Copy out the full set of records. Keep every word the same.

### Data records
+ + + + +

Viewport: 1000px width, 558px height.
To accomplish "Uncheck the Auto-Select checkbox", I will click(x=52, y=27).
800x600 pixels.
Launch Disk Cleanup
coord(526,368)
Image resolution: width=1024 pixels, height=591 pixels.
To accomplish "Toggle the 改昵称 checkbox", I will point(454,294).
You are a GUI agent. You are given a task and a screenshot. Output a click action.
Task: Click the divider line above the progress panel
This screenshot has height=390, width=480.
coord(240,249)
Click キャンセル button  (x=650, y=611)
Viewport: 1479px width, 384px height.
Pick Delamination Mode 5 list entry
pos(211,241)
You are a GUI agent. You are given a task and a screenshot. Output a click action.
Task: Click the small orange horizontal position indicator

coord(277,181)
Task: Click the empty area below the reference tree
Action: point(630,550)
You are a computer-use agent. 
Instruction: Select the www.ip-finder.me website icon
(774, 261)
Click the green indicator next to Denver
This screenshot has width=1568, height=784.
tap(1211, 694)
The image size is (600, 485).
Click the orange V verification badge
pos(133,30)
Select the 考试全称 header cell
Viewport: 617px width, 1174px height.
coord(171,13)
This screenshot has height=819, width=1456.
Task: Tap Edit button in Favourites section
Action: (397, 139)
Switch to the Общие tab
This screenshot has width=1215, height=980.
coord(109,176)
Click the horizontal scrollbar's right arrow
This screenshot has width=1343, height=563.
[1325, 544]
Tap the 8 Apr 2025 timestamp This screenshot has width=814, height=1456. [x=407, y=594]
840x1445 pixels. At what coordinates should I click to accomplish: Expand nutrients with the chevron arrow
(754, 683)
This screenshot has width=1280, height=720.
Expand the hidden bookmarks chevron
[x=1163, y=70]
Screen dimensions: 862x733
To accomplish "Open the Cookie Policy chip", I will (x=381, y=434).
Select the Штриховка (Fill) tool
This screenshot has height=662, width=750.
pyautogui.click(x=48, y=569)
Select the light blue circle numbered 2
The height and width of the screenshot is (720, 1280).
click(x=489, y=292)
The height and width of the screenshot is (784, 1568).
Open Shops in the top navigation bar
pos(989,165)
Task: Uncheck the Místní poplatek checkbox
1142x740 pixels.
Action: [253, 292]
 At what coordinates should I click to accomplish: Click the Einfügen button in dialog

+ + + + +

### Problem solution
Viewport: 1000px width, 558px height.
To accomplish "Uncheck the Auto-Select checkbox", I will click(x=52, y=27).
800x600 pixels.
Launch Disk Cleanup
coord(526,368)
Image resolution: width=1024 pixels, height=591 pixels.
To accomplish "Toggle the 改昵称 checkbox", I will point(454,294).
You are a GUI agent. You are given a task and a screenshot. Output a click action.
Task: Click the divider line above the progress panel
This screenshot has height=390, width=480.
coord(240,249)
Click キャンセル button  (x=650, y=611)
Viewport: 1479px width, 384px height.
Pick Delamination Mode 5 list entry
pos(211,241)
You are a GUI agent. You are given a task and a screenshot. Output a click action.
Task: Click the small orange horizontal position indicator

coord(277,181)
Task: Click the empty area below the reference tree
Action: point(630,550)
You are a computer-use agent. 
Instruction: Select the www.ip-finder.me website icon
(774, 261)
Click the green indicator next to Denver
This screenshot has width=1568, height=784.
tap(1211, 694)
The image size is (600, 485).
Click the orange V verification badge
pos(133,30)
Select the 考试全称 header cell
Viewport: 617px width, 1174px height.
coord(171,13)
This screenshot has height=819, width=1456.
Task: Tap Edit button in Favourites section
Action: (397, 139)
Switch to the Общие tab
This screenshot has width=1215, height=980.
coord(109,176)
Click the horizontal scrollbar's right arrow
This screenshot has width=1343, height=563.
[1325, 544]
Tap the 8 Apr 2025 timestamp This screenshot has width=814, height=1456. [x=407, y=594]
840x1445 pixels. At what coordinates should I click to accomplish: Expand nutrients with the chevron arrow
(754, 683)
This screenshot has width=1280, height=720.
Expand the hidden bookmarks chevron
[x=1163, y=70]
Screen dimensions: 862x733
To accomplish "Open the Cookie Policy chip", I will (x=381, y=434).
Select the Штриховка (Fill) tool
This screenshot has height=662, width=750.
pyautogui.click(x=48, y=569)
Select the light blue circle numbered 2
The height and width of the screenshot is (720, 1280).
click(x=489, y=292)
The height and width of the screenshot is (784, 1568).
Open Shops in the top navigation bar
pos(989,165)
Task: Uncheck the Místní poplatek checkbox
1142x740 pixels.
Action: [253, 292]
 At what coordinates should I click to accomplish: Click the Einfügen button in dialog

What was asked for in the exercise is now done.